WORK TASK: With the pictures excluded, output only the lines from the one containing "The width and" through the last line of the entries, unchanged.

[[ SOURCE INFORMATION open ]]

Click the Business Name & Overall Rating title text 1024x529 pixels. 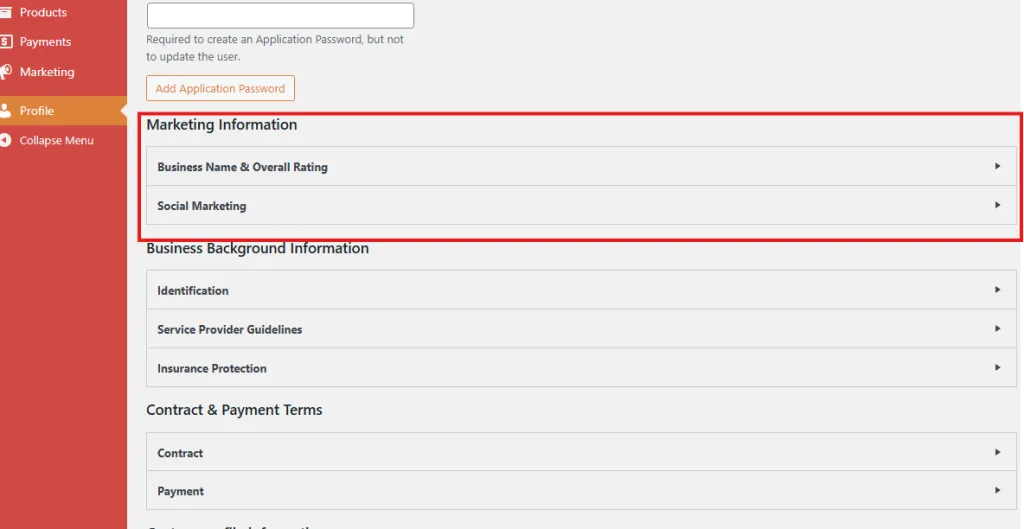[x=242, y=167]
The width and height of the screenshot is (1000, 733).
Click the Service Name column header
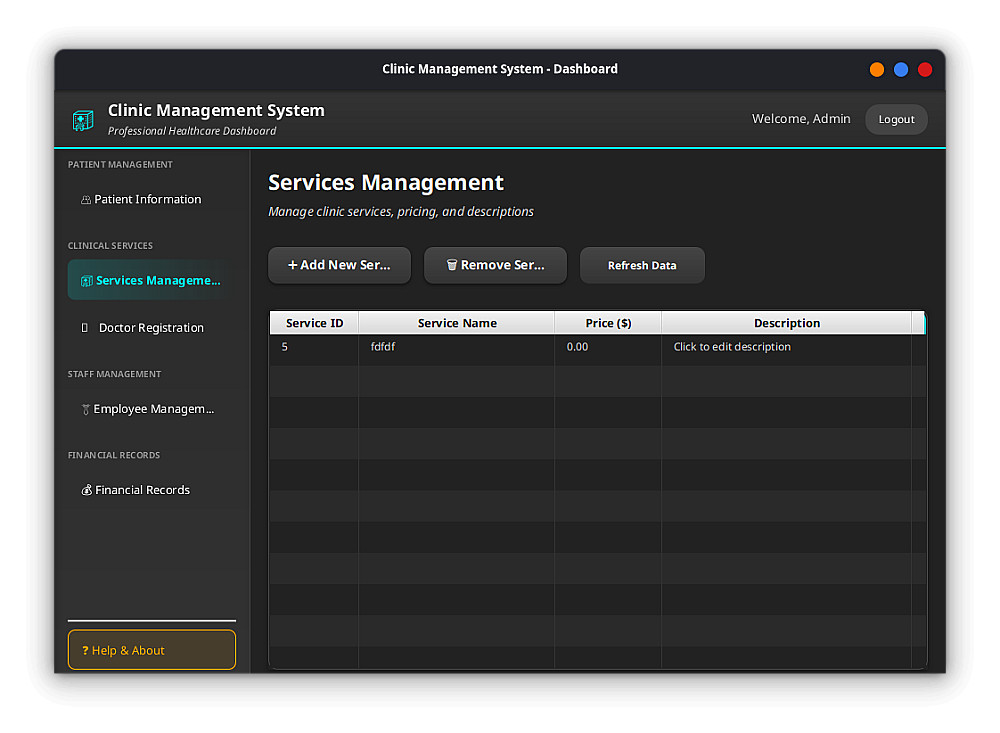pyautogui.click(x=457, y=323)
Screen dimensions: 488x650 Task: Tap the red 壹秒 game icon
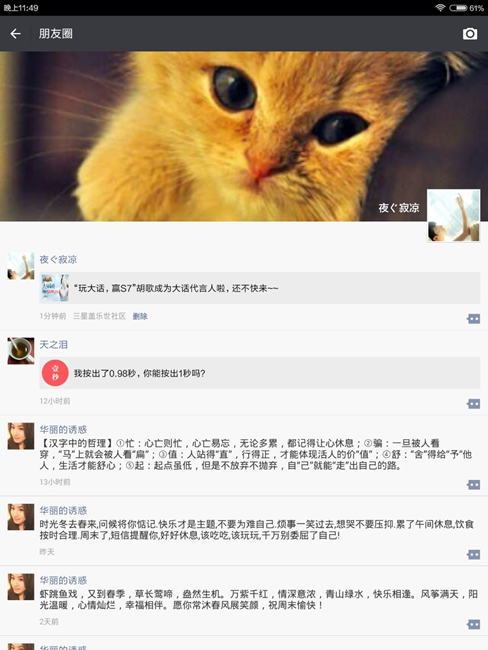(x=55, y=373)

[[ SOURCE INFORMATION closed ]]

ANSWER BOX:
The width and height of the screenshot is (1000, 733).
Click the Service Name column header
pyautogui.click(x=457, y=323)
Screen dimensions: 488x650 Task: Tap the red 壹秒 game icon
(x=55, y=373)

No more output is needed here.